Боец не отпрянул. Но изучал меня так, словно я с Луны свалился. Вмешался в его приятный распущенный вечер в компании втюрившегося по уши фотографа. О нет, вечер закончился. Его нагота светилась от бело-голубой пудры. И от чего-то ещё. Гот разжал руку, уронив форменные трусы. Передумал одеваться. Выпрямился с таким видом, словно собрался подойти и прислониться к зеркалу. Ко мне. Что угодно натворит, лишь бы игнорировать вопрос.

– Шеф, – протянул он бархатистым нетрезвым голосом. – Ты о газетной шумихе?

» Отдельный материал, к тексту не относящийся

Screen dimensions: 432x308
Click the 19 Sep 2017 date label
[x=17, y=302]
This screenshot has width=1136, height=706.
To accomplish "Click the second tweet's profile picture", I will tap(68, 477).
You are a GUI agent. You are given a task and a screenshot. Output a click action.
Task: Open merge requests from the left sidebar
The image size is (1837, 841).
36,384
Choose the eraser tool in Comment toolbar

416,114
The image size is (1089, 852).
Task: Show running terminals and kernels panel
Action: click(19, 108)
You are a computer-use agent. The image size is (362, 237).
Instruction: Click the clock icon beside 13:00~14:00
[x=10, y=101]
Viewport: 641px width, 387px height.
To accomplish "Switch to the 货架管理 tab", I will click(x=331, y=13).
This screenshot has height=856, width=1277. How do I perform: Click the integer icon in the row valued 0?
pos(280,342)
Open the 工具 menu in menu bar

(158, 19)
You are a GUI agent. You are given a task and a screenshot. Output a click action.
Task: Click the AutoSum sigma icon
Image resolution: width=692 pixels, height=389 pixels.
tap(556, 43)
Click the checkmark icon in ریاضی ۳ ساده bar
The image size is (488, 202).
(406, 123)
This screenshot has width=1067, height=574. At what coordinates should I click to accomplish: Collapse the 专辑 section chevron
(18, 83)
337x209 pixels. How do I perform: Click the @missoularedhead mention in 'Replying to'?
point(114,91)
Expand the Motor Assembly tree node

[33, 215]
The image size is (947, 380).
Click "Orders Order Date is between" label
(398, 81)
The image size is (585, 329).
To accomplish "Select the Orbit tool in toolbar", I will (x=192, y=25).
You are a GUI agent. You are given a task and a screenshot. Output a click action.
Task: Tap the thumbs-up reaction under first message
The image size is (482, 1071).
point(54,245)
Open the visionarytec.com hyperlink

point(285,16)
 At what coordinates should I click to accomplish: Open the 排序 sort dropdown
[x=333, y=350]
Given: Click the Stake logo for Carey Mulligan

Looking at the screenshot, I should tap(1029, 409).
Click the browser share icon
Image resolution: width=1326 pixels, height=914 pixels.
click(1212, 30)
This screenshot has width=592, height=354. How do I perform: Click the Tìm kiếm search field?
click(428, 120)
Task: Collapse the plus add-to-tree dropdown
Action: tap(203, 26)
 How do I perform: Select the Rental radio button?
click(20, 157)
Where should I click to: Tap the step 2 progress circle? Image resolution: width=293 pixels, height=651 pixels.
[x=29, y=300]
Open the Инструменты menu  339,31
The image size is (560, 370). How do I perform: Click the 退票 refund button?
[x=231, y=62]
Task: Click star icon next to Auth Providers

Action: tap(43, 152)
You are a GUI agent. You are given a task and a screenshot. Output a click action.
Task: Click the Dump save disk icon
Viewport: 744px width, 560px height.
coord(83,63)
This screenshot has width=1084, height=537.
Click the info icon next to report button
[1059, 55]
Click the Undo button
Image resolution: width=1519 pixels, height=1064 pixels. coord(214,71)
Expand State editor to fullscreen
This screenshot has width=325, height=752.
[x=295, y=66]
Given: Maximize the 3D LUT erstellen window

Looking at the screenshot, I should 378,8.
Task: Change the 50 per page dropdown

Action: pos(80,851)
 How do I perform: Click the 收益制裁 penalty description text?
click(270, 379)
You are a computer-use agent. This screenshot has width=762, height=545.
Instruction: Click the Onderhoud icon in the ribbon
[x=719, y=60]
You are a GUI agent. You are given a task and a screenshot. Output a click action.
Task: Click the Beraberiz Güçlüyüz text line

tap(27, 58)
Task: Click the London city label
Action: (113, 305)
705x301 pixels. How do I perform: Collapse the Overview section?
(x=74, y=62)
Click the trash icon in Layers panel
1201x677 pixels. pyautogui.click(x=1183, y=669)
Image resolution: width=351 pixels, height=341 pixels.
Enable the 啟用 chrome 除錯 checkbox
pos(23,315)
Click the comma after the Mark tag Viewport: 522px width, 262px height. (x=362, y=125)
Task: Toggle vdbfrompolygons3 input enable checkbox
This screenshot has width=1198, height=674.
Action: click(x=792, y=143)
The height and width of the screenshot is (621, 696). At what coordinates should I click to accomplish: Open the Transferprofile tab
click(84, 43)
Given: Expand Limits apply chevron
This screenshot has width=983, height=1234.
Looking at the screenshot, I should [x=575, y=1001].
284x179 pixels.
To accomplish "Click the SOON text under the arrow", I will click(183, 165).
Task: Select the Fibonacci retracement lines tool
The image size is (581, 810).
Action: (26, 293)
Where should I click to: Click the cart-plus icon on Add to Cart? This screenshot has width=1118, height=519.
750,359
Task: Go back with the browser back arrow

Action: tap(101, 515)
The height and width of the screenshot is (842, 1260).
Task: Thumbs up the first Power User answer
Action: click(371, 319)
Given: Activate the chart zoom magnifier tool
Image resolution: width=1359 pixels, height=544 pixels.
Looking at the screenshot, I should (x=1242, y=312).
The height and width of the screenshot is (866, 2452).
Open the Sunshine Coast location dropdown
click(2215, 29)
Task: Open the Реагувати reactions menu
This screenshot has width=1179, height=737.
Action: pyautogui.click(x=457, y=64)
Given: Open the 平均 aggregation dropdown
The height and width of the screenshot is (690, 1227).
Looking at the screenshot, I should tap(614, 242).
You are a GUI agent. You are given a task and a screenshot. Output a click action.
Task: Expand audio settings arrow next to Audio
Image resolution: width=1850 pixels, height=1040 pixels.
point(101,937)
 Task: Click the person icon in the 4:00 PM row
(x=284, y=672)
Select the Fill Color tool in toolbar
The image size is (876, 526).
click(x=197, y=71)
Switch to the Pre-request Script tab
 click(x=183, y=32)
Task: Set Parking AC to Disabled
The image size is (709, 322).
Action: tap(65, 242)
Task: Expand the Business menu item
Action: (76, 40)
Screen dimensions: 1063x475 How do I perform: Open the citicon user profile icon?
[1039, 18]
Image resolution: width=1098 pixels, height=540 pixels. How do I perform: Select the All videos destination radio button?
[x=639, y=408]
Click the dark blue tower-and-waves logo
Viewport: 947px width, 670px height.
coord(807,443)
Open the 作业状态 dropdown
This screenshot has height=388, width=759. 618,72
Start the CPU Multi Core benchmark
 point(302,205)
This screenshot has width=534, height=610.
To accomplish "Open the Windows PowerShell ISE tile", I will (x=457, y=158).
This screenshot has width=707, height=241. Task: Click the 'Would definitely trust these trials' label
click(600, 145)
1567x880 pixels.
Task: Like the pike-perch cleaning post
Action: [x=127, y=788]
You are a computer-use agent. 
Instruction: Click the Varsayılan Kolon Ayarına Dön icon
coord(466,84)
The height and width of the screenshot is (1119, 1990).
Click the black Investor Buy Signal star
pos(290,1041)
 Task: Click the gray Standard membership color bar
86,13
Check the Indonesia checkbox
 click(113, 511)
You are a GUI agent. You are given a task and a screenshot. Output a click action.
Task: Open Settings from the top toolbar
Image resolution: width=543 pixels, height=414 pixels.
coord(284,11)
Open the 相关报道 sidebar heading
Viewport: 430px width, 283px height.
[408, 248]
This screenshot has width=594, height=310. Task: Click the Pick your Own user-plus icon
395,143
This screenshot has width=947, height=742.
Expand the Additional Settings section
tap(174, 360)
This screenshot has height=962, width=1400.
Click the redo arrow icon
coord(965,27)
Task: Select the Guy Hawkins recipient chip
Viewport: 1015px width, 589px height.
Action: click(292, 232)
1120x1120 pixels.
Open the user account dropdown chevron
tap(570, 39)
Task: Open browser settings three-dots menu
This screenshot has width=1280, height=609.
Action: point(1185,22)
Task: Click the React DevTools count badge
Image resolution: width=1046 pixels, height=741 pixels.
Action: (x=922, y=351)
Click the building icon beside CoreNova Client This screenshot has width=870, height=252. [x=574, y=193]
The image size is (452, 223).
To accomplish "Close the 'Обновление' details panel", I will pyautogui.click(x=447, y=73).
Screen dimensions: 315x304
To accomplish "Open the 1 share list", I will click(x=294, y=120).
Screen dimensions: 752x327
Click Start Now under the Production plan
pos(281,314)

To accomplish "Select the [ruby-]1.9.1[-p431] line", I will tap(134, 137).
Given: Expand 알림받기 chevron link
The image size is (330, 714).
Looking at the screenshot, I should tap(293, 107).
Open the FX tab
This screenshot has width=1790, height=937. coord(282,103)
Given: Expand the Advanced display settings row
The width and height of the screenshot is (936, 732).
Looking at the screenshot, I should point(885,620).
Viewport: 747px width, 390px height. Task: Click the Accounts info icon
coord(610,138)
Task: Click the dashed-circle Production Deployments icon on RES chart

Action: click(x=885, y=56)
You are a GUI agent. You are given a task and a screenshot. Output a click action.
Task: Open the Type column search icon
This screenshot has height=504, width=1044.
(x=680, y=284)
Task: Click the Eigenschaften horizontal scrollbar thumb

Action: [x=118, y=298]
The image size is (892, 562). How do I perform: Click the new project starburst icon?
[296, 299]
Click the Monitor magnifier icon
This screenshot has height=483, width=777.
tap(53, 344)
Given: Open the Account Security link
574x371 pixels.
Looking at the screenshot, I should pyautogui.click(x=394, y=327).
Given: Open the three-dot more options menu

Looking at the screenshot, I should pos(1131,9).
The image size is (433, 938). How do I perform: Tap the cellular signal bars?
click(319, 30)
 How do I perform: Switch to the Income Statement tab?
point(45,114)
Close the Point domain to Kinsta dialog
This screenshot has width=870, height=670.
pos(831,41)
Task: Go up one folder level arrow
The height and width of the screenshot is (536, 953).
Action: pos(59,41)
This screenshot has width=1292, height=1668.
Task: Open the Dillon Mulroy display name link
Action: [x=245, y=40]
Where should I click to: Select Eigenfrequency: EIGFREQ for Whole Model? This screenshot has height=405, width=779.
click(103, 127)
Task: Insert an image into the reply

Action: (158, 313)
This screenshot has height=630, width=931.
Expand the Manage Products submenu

– Я не читаю газеты. На тебя объявлена охота.

– Разве? Опять?

– Пронырливый бес копает под тебя.

– Чепуха. Я слишком ему нравлюсь.

– Не отправляй девчонку в Аркад.

– Это она в газетах, шеф. Не я.

– В каких?

– Сегодняшних.

– В каких, Гот?

– Tribune, Herald, Sun, Morning Post…

– К утру они станут вчерашними.

– Это не муха-однодневка. Большой скандал. Она разделась и исполосовала себе лицо и груди. Берёт с меня дурной пример. Папарацци нащёлкали много фотографий.

– Я сожгу все экземпляры.

– Много дыма.

– Только огонь и пепел. Журналисты искусают себе локти. Одевайся и иди домой.

– Почему она это сделала, шеф?

– Я как раз тебя хотел спросить.

Он покачал головой из стороны в сторону, медленно, как сомнамбула. И придвинулся к зеркалу всем телом.

– Уничтожь все негативы, шеф.

– Их уже сожрало пламя. Почему она разделась и изрезала себя, Гот?

– Она сказала, всё бессмысленно. О равенстве, законе и справедливости. Сказала, правда там, где пистолет. И попросила у меня пистолет.

– Ты выдал?

– Я объяснил, что оружие продаётся в магазинах. Если ей хочется, она может его купить, когда станет совершеннолетней. Каждый может вооружиться. И на свете не может быть столько разных правд.

– И что случилось затем?

– Ты скажи мне, шеф.

– Она заплакала и убежала. И думала о том, какие мы все монстры. И что будет любить животных. Потому что у них нет оружия.

– Мне следует показать её врачу, шеф. И вернуть матери на Марс.

– Оставь девчонку в покое. Ей нелегко в школе. Дети прекрасно управляются с жестокостью и без оружия. И если не хочешь, чтобы инцидент с публичной экзальтацией повторился…

– Да? – Ледяные трещины соприкоснулись с толстой изогнутой дугой – его горячим членом. На моей стороне по нижней половине зеркала побежали капли.

– Придумай ей маску. Нарисуй лицо войны. Пусть ходит голая, но неузнанная. Как ты.

Зеркало быстро затуманилось, отрезав от меня отмытые от грима эмоции бойца. Строптив и озадачен. Не важно, он послушается. А я ушёл дальше искать предателя. Третий час этим занимаюсь. К себе его, что ли, завербовать? Уметь же надо так залечь на дно. И ведь прячется крылатый задира отнюдь не от меня.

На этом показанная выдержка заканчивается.